Watyutink.com - Pembahasan mengenai Omnibus Law Cipta Lapangan Kerja mendapatkan sorotan banyak pihak. Ada beberapa pasal dalam draf RUU tersebut yang menimbulkan kontroversi sehingga mengundang reaksi.
Menurut pemerintah, upaya menciptakan omnibus law itu semata-mata untuk memecahkan berbagai macam persoalan yang selama ini menjadi penghambat pertumbuhan lapangan kerja.
Kebutuhan lapangan kerja saat ini sangat tinggi. Angka pengangguran di Indonesia pada tahun lalu sudah lebih dari 7 Juta orang. Namun banyak pihak menyoroti dampak dari pencetusan Omnibus law ini, salah satunya adalah akan menguntungkan pihak pengusaha dan merugikan pihak buruh.
Pemerintah menegaskan bahwa Omnibus Law disusun untuk menyederhanakan dan menyelaraskan berbagai aturan yang selama ini tumpang tindih sehingga merusak iklim investasi dan memperlemah daya saing Indonesia. Namun apakah pasal-pasal di dalamnya menjamin bahwa tujuan itu dapat dicapai dengan baik?
Dalam omnibus law pemerintah ingin membuat peraturan ketenagakerjaan yang akan meningkatkan daya saing usaha dan memperbaiki iklim investasi. Namun muncul kekhawatiran dengan pembuatan peraturan baru ini justru merugikan para pekerja terutama yang berkaitan dengan tingkat kesejahteraan para pekerja.

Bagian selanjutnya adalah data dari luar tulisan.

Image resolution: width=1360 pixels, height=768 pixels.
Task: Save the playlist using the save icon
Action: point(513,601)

Sedikitnya ada tiga poin yang menjadi kekhawatiran pada pekerja yakni masalah penentuan sistem pengupahan, penggunaan Tenaga Kerja Asing (TKA), dan Pemutusan Hubungan Kerja (PHK). Alih-alih memperbaiki iklim investasi, rencana aturan tersebut bakal menimbulkan masalah ketenagakerjaan.
Di sisi penciptaan lapangan kerja, Omnibus Law Cipta Lapangan Kerja diharapkan dapat menjawab berbagai permasalahan yang bermuara pada keterkaitan sisi penawaran dan sisi permintaan tenaga kerja.

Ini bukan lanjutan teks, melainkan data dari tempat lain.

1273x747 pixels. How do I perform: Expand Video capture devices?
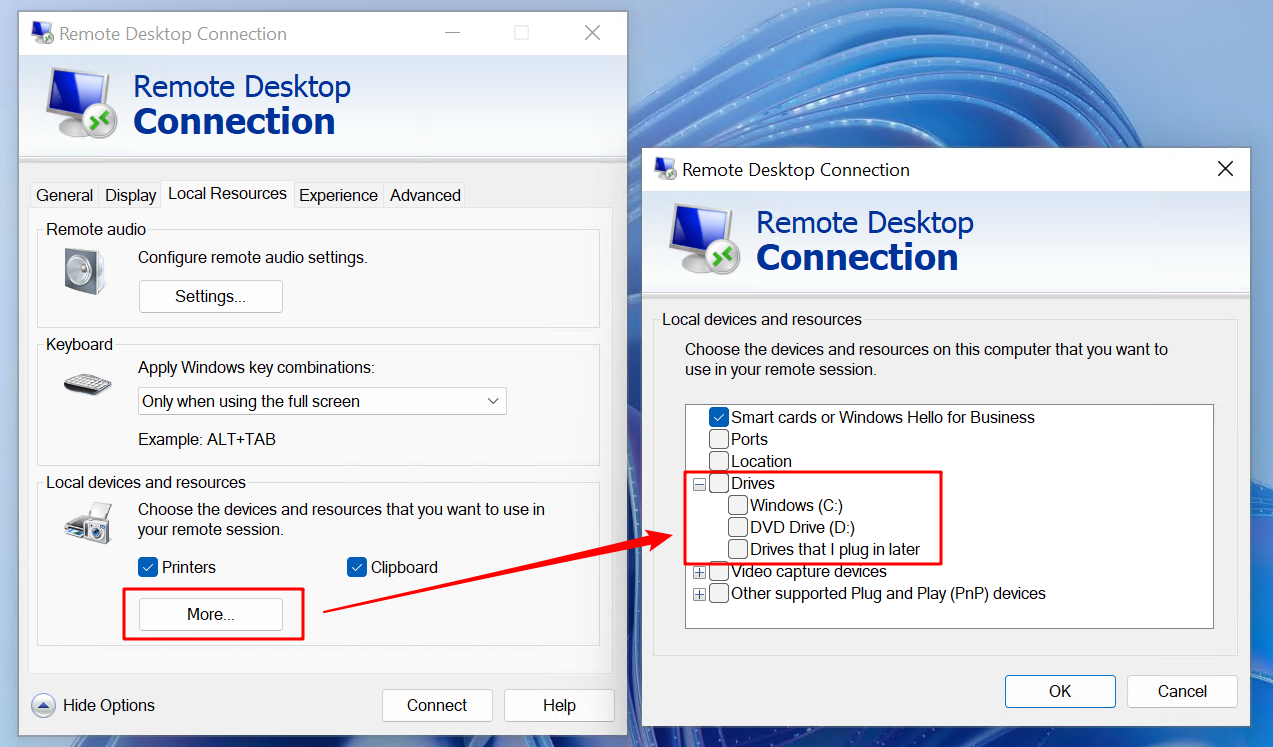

Apakah omnibus law nanti dapat mengatasi masalah yang ada antara lain ketidaksesuaian lapangan kerja (employment mismatch) antara kompetensi yang dihasilkan oleh dunia pendidikan dan kompetensi yang dibutuhkan oleh industri baik secara vertikal maupun horizontal?

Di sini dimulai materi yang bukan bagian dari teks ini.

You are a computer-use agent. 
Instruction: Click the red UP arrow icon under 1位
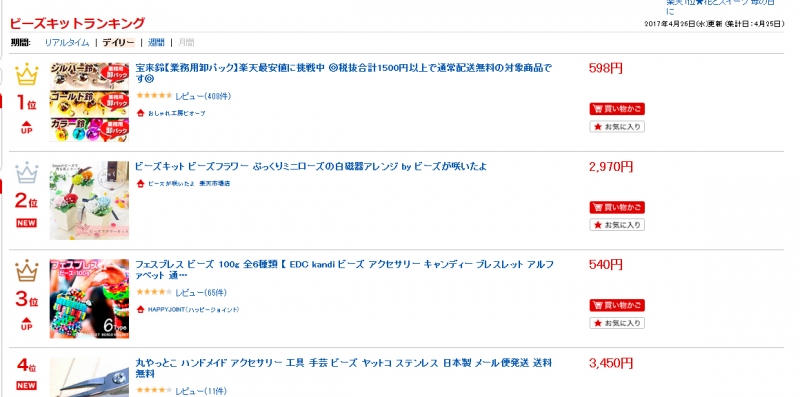click(27, 128)
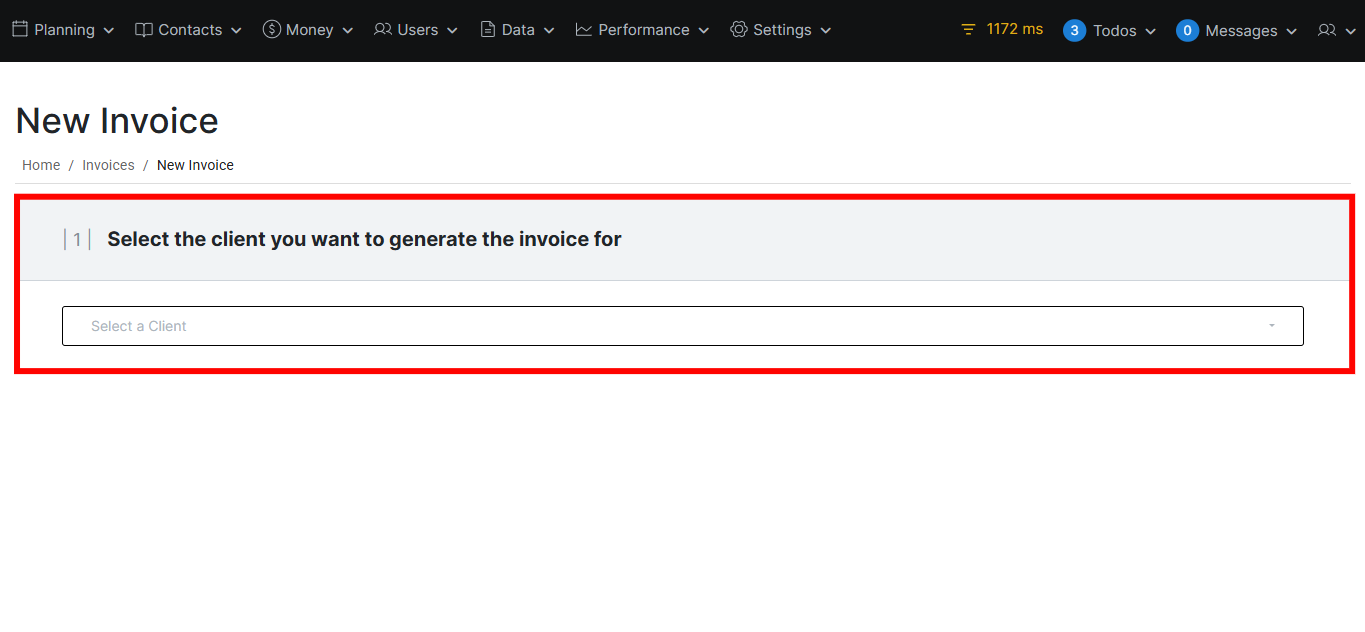Click the small caret inside the client selector
Viewport: 1365px width, 632px height.
pyautogui.click(x=1272, y=326)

Organisasi Buruh Internasional memprediksi pada periode 2006 - 2016, total ketidaksesuaian lapangan pekerjaan secara vertikal berada di 37 persen tiap tahunnya. SDGs Center Universitas Padjajaran mengungkapkan dalam studinya bahwa tingkat ketidaksesuaian lapangan kerja pada tenaga kerja usia muda khususnya generasi milenial cukup tinggi dan bahkan lebih tinggi daripada generasi-generasi sebelumnya.
Dalam studi tersebut terungkap sebanyak 45,58 persen milenial bekerja pada lapangan pekerjaan yang lebih rendah kualifikasinya dari latar belakang pendidikan yang dimiliki (over education) dan sekitar 16,85 persen milenial bekerja pada lapangan pekerjaan yang tidak ada kaitannya dengan latar belakang pendidikan atau kompetensi yang dimiliki (unrelated employment). Apakah omnibus law dapat mengatasi masalah struktural ini juga?
Apa pendapat Anda? Watyutink?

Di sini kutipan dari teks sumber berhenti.